VARSAVIA. Contro tutti. E contro nessuno. Mario Balotelli è forte fuori e fragile dentro. E ora si sente solo all'interno della nazionale. E forse in cerca di qualcuno che gli tenda una mano. Questo deve aver capito ancora una volta di più Cesare Prandelli, quando sotto gli occhi di tutti lo ha fermato in mezzo al campo dello stadio di Cracovia per chiarire cosa fosse successo ieri, dopo il gol. Quell'urlo in inglese, la rabbia strozzata dalla mano di Bonucci per fermarlo ed evitargli altri guai. E subito la caccia al labiale. Con chi ce l'aveva SuperMario? «Non come me», l'unica certezza filtrata da Prandelli dopo i 5' di faccia a faccia. Ce l'avevo con tutti e con nessuno, questo il senso della spiegazione data dal giocatore, e per il resto nello scrigno segreto di quel colloquio a due, che nessuno entri. Le sgridate pubbliche e i rimproveri in privato dei compagni; la panchina dopo due partite; la consapevolezza che a spingere Prandelli all'esclusione fossero state anche - soprattutto - le parole degli altri azzurri; l'occasione di chiudere la partita con l'ingresso in campo a 20' dalla fine; la raccomandazione del ct («non è la tua occasione, è la nostra»); e poi per chiudere quella punizione contesa con Pirlo, battuta alla fine del centrocampista.
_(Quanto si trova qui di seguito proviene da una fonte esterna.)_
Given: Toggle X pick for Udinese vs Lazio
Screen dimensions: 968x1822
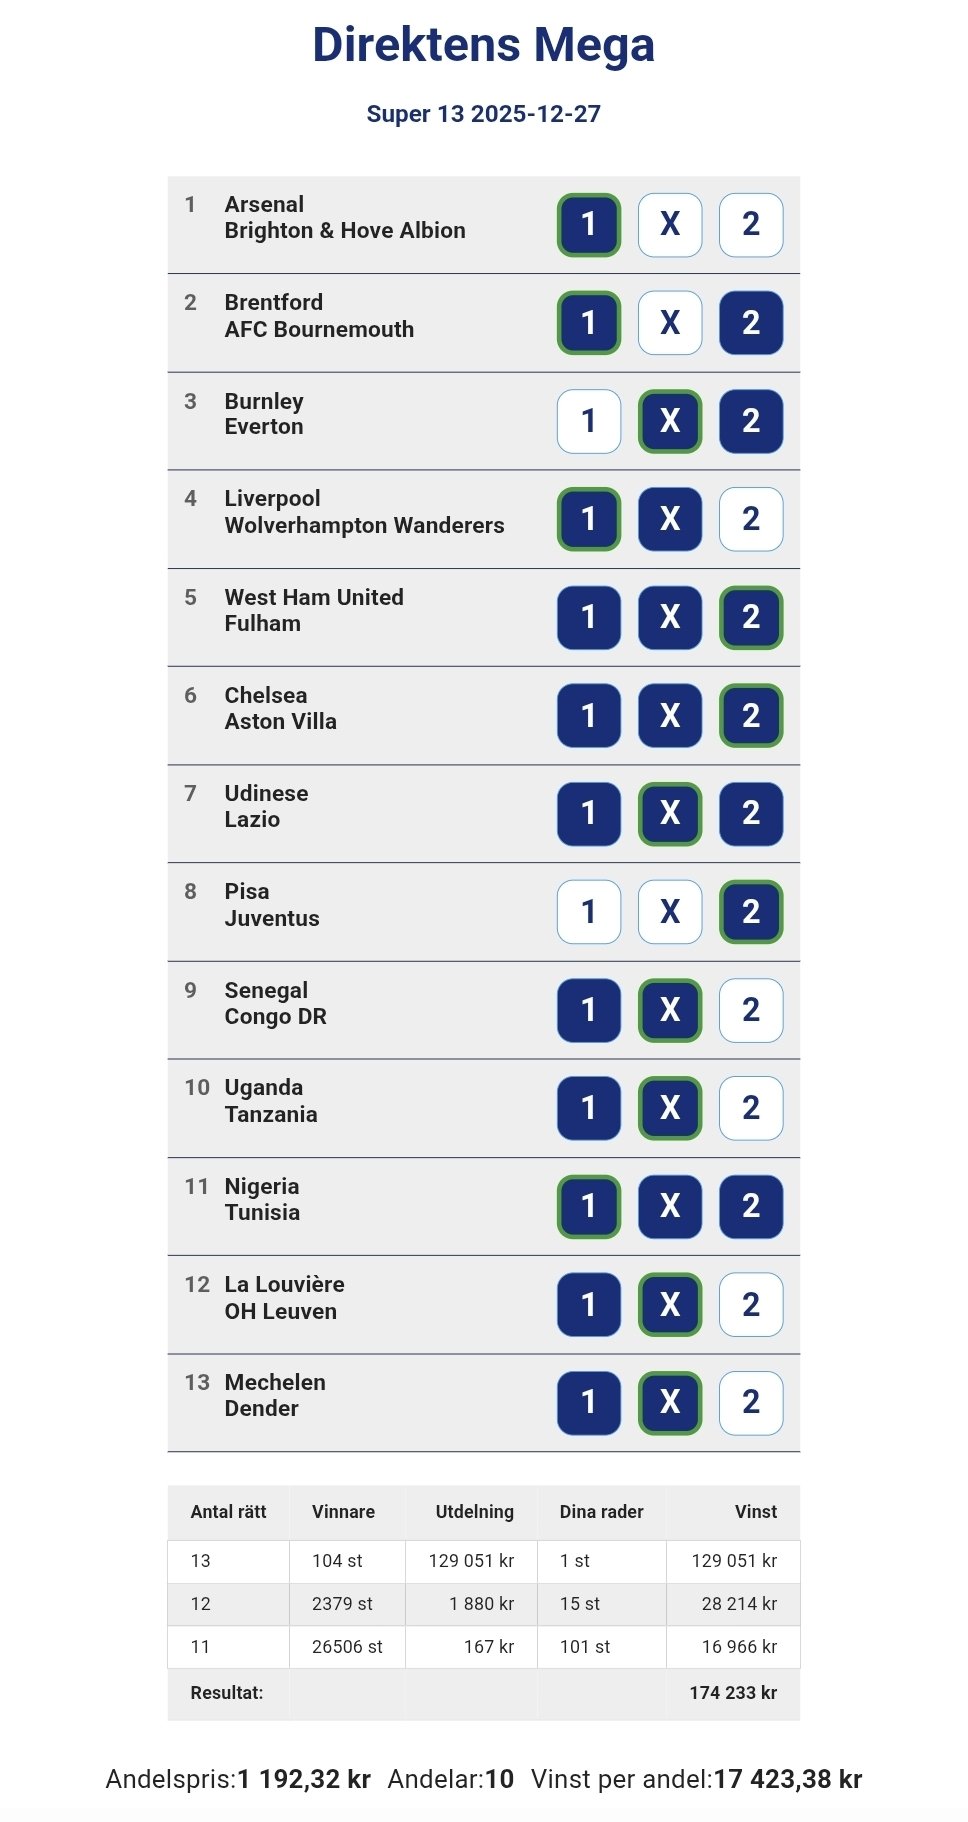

Eccola, la scintilla di una rabbia portata dentro. Anzi di un disagio, come ha detto Prandelli. Mario voleva far esplodere destro e rabbia oltre la barriera. «Mario deve sapere accettare le critiche, la panchina e la squadra che gli chiede di più», ha ricordato Prandelli. Mario voleva solo fare gol lui, per rispondere a chi lo aveva bocciato. Nella sua complessa semplicità, non era pensabile fosse solo una scelta tecnica. «Confrontarsi è normale, ma questa è sempre stata la mia Italia», la piccata risposta di Prandelli a chi gli chiedeva se il ritorno al vecchio modulo non fosse una rivincita sulla squadra che aveva chiesto altro. Quando però dopo il pari Prandelli si è sentito dire dai giocatori che non era questione di calo fisico ma di mentalità sbagliata, di attaccanti che non rientravano, di giocatori che non correvano, il messaggio è arrivato forte e chiaro. E le perplessità del ct su quel ragazzo pieno di talento che non voleva esplodere si sono rafforzate. Così l'attaccante che tutti aspettavano come il crac azzurro si è trasformato in un giocatore isolato, molto al di là dei sorrisi e degli scherzi con i compagni.
«Lui è fatto così, va dietro ai suoi umori. E anche quando se ne sta isolato, non è estraneo al gruppo», la difesa di Prandelli. Vederlo passeggiare per il campo di Poznan durante l'allenamento della vigilia era però l'immagine di una carriera: come quando all'Inter lo consideravano un talento ciondolante. Oggi invece, dopo il faccia a faccia con il ct, in partitella ha un pò ciondolato e molto tradito il suo nervosismo. Come quando se l'è presa con Nocerino per una palla persa, ricevendo in cambio una sgridata dal compagno. È finita con SuperMario in panchina, mogio come un bambino, a scusarsi quasi col compagno e a cercare due chiacchiere col capodelegazione azzurro, Demetrio Albertini. Poi, nello spogliatoio, ha confessato un'altra preoccupazione: ma davvero hanno scritto che ho rischiato il rosso per una gomitata? Io non ho fatto nulla...Balotelli non vuole essere dipinto così, davvero non si sente un bad boy. La solitudine del numero 9: ecco l'inedito che ora Prandelli dovrà affrontare.